El sabor de los alimentos se compone de varios elementos: dulce, salado, amargo, ácido y umami. Estos sabores son detectados por las papilas gustativas ubicadas en la lengua y el paladar. Cuando estamos sanos, estas papilas gustativas trabajan en armonía con nuestro sentido del olfato y la textura de los alimentos, lo que hace que los alimentos sepan de tal manera.
¿Por qué al estar enfermo los sabores cambian?
Existen varios motivos, pero uno de los principales es la congestión nasal. Las vías respiratorias inflamadas y llenas de mucosidad pueden bloquear parcial o completamente los conductos que llevan los olores a nuestra cavidad nasal. El sentido del olfato juega un papel crucial en cómo percibimos el sabor de los alimentos, ya que la mayoría de lo que consideramos sabor proviene en realidad de lo que olemos mientras comemos. Cuando la capacidad para percibir estos aromas se ve comprometida, los alimentos pueden parecer insípidos o con un sabor reducido.
Además de la pérdida de olfato temporal debido a la congestión nasal, la enfermedad también puede afectar directamente a las papilas gustativas. Algunas infecciones virales pueden alterar temporalmente la sensibilidad de las papilas gustativas, haciendo que ciertos sabores sean menos perceptibles o incluso desagradables. Por ejemplo, alimentos normalmente sabrosos pueden parecer excesivamente amargos o ácidos durante la enfermedad.
La deshidratación es otra consecuencia común de muchas enfermedades, especialmente cuando hay fiebre, vómitos o diarrea involucrados. La falta de hidratación adecuada puede causar sequedad en la boca, lo que puede afectar la forma en que percibimos el sabor de los alimentos. La saliva juega un papel fundamental en la disolución de los alimentos y en la activación de las papilas gustativas, por lo que la sequedad bucal puede influir en nuestra capacidad para saborear adecuadamente los alimentos.
Tu cerebro también es culpable

Se ha sugerido un componente psicológico en la percepción del sabor durante la enfermedad. El malestar general, la fiebre y la deshidratación pueden afectar nuestro estado de ánimo y nuestra disposición para disfrutar de la comida. La comida, que generalmente nos proporciona placer y confort, puede convertirse en algo desagradable cuando estamos enfermos, independientemente de cómo realmente sepa.

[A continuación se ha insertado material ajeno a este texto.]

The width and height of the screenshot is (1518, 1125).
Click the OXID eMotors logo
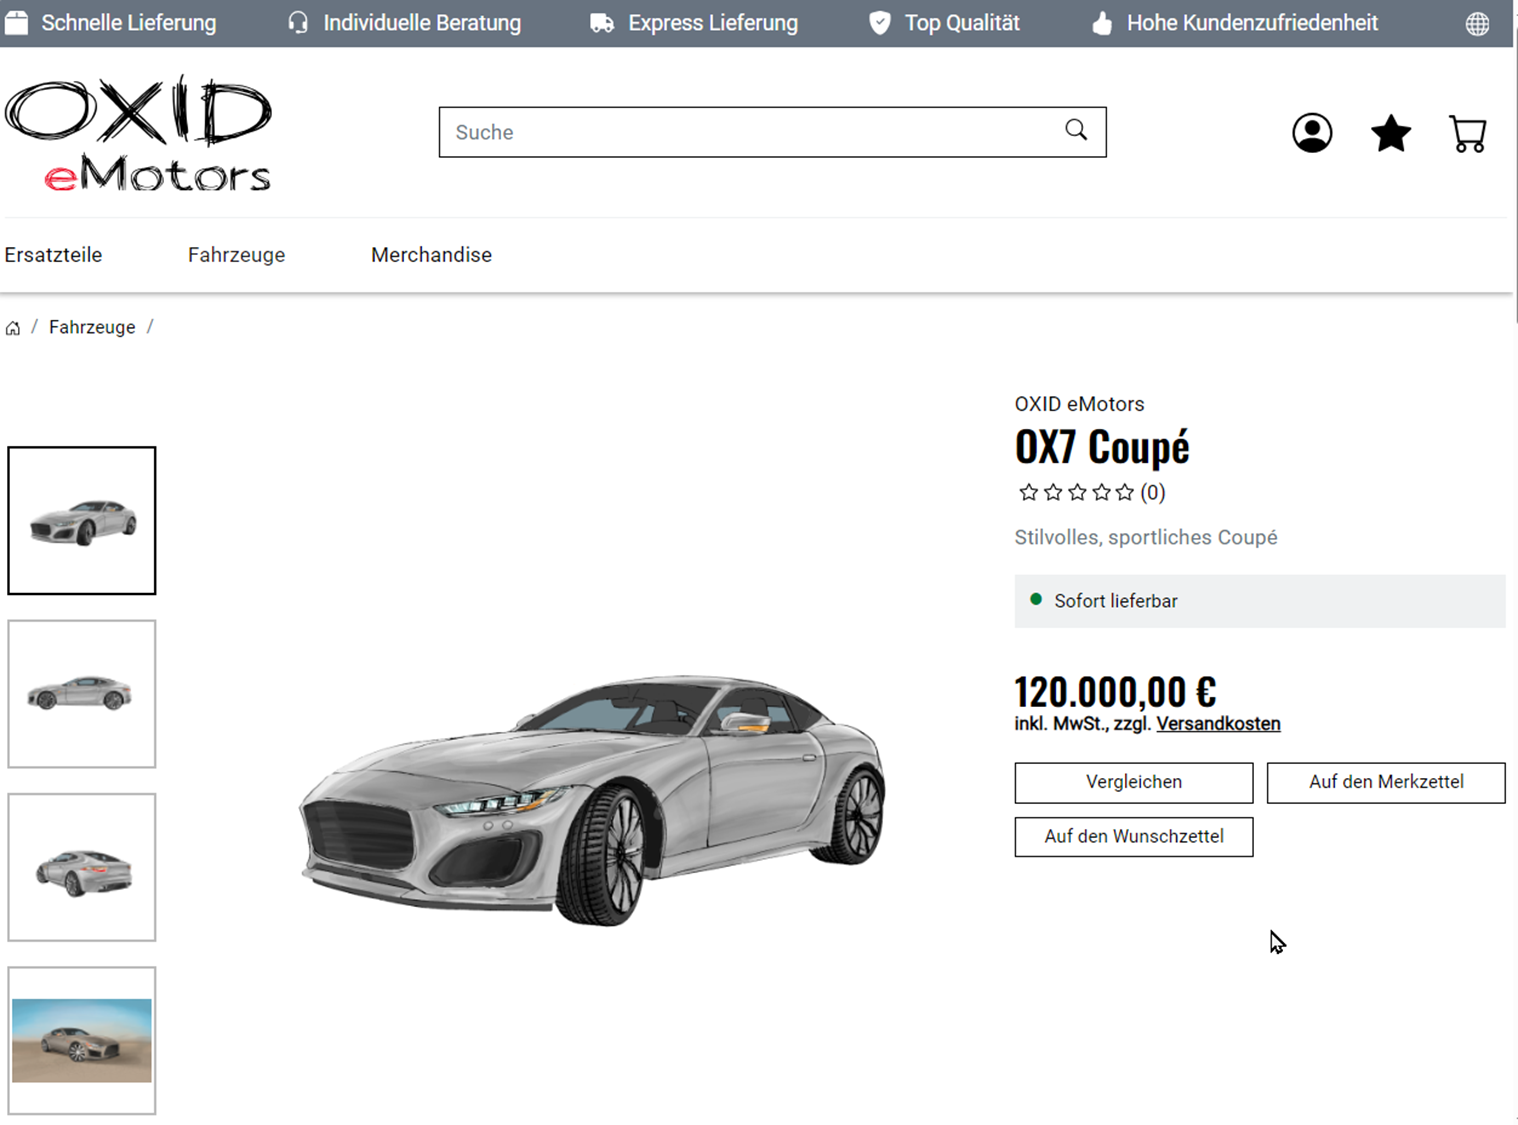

A medida que el cuerpo se recupera y los síntomas de la enfermedad disminuyen, la capacidad para percibir los sabores y olores generalmente vuelve a la normalidad. Las papilas gustativas y el sentido del olfato recuperan su funcionalidad habitual, permitiendo que los alimentos vuelvan a ser disfrutados como antes de la enfermedad.
¿Los medicamentos pueden alterar el sabor al estar enfermo?
Sí, algunos medicamentos utilizados para tratar enfermedades pueden tener efectos secundarios que afectan la percepción del sabor. Por ejemplo, los antibióticos a menudo pueden causar una sensación metálica en la boca, lo que altera el sabor de los alimentos. Otros medicamentos pueden interferir con las papilas gustativas o con el sentido del olfato, provocando así a cambios en la forma en que los alimentos son percibidos durante la enfermedad.